A Synopsis of Sam Zherka’s Past
It includes the following points:
- After dropping it one month earlier, Zherka launches a federal complaint in June 2013 against the FBI and the IRS. He asserts that his Tea Party actions made him the focus of “an unconstitutional witch hunt.”
- A five-year dispute is resolved in April 2013 when former Yonkers mayor Phil Amicone publicly apologizes to Zherka. The apology was a component of a $100,000 settlement in Zherka’s complaint over Amicone’s alleged comments against him during a 2007 campaign event, including that he labeled him “a convicted drug dealer,” a “Albanian mobster,” and a “thug.
- The Journal News reported in February 2013 that Zherka was using the $45,000 BMW SUV that Mount Vernon Corporation Counsel Nichelle Johnson was driving, raising concerns about possible ethical lapses. At least two recent lawsuits filed by Zherka against the city were partially defended by Johnson. No impropriety was discovered by a city ethics board.
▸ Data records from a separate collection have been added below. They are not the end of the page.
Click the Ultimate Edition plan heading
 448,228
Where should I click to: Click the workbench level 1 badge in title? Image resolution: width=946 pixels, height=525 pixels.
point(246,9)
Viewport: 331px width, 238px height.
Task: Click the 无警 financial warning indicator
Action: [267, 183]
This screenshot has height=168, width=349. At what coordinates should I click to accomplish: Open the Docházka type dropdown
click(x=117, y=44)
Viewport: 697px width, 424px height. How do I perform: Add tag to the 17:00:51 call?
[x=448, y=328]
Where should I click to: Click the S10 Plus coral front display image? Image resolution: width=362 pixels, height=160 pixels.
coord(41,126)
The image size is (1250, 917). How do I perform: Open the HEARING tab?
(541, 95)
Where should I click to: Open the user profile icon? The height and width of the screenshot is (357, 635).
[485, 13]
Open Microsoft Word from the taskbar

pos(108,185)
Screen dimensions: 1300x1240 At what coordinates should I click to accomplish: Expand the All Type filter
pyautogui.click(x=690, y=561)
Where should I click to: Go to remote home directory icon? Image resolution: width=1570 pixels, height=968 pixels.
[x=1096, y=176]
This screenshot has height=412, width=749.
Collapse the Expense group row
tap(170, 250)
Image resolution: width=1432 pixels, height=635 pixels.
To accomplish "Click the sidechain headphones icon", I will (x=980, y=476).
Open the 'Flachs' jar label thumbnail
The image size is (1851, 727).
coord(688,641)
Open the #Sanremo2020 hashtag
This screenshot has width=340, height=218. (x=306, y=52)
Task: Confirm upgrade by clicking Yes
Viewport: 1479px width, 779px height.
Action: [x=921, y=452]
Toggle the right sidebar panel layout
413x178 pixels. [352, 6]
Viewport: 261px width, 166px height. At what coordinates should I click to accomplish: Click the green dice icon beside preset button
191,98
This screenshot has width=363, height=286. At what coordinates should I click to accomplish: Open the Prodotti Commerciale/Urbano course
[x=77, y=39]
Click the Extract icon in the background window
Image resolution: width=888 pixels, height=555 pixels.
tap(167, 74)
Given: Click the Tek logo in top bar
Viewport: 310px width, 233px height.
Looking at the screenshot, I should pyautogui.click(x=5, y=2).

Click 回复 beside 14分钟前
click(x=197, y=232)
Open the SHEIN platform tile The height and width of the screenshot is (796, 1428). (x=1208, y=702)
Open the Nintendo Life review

- Terrance Raynor, the Westchester County District Attorney Janet DiFiore’s senior investigator, is the target of a lawsuit brought by Zherka in August 2012 on the grounds that Raynor overpaid for school tax rebates, defrauding the taxpayers. Zherka had been DiFiore’s longtime foe. Raynor subsequently consented to repay approximately $20,000 in full.
- In Zherka’s lawsuit against Yonkers, a federal jury decided to award him $8 million in October 2010. He asserted that Zherka’s Westchester Guardian newspaper’s racks had been forcibly taken by local officials. Later, the parties came to a $100,000 settlement, with Yonkers taxpayers footing the bill.
- During a heated argument with Yolanda Robinson, the mayor’s spokeswoman, in November 2008, Zherka was accused of disruptive behavior at Mount Vernon City Hall. The following year, after his trial, he was convicted of the charges.
Who is Sam Zherka?
Sam Zherka highlights himself as a seasoned real estate investor, developer, and consultant with a sizable portfolio of completed homes. He claims that he started working in real estate at the age of 17 and now has more than 30 years of expertise.
Finally, after learning about all the incidents and information involving Sam Zherka, is it possible to simply determine how violent and dishonest he really is? And whether it’s for business or any other reason, believing him would be incredibly wrong.